TASK BRIEF >> In the pain management text, who carries out and monitors pain treatment?

[[ DOCUMENT EXTRACT, beginning ]]

Pain Management

Pain Management

While you are a patient at the hospital, you may experience discomfort or pain. It may be due to disease, surgery or a procedure. Your health care team will work with you to keep you safe and as comfortable as possible. The following information may help you prepare and understand how we work together to get you back to health.

Communicating Pain

Everyone involved in your care must work together to get your pain under control. Physicians plan and order treatment for pain, nurses carry out and monitor the treatment and you, the patient, must communicate with nurses and physicians when you are experiencing pain and about how your pain management plan is working.

Your physician will make a plan to control your pain and order the type (s) and strength of pain medication that usually works for the kind of pain you are having. It is important that YOU help by talking about your pain in ways that physicians and nurses understand.

[[ DOCUMENT EXTRACT, end ]]
[[ DATA PROVIDED, beginning ]]

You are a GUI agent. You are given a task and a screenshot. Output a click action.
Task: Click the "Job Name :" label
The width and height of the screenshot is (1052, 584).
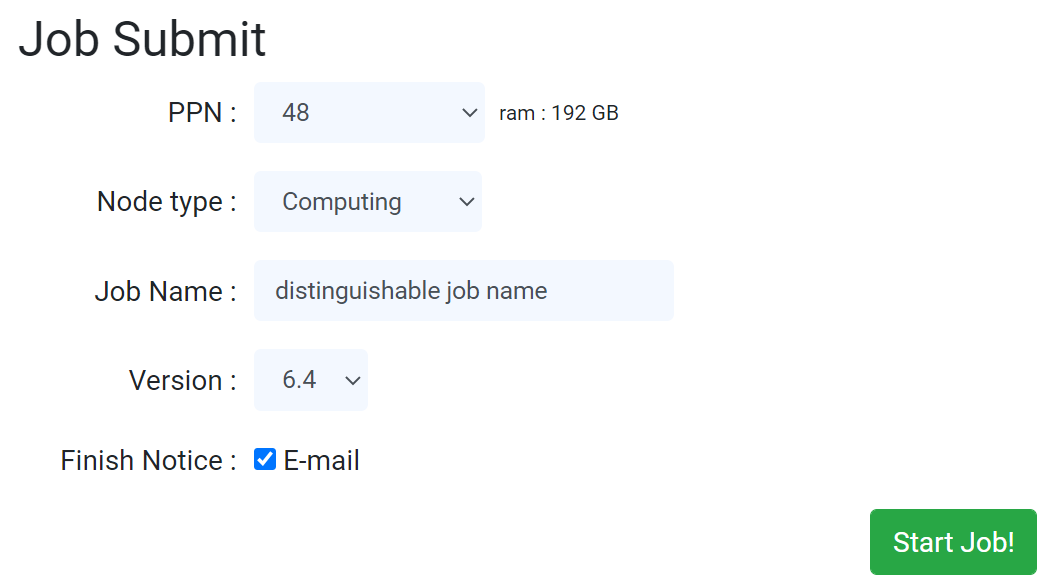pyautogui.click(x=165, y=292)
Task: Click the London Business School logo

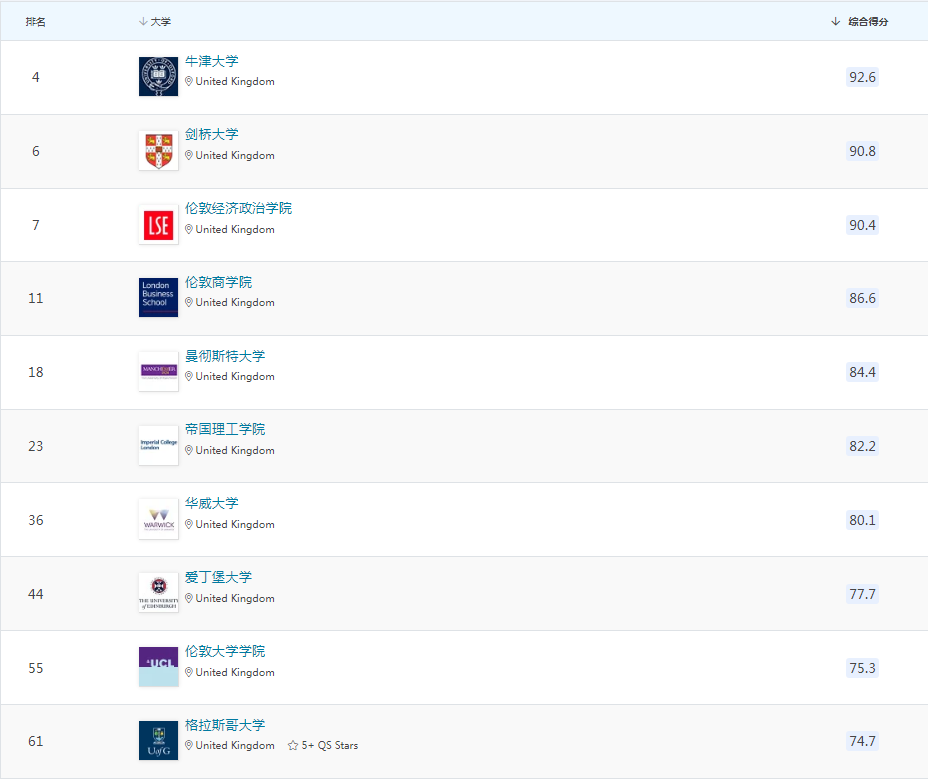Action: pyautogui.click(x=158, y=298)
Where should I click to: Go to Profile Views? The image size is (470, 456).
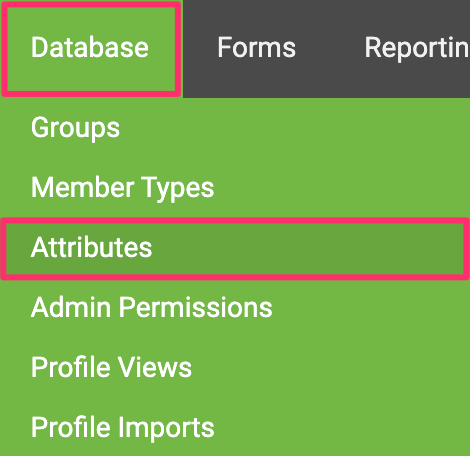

[[ DATA PROVIDED, end ]]

FINISHED TASK >> Nurses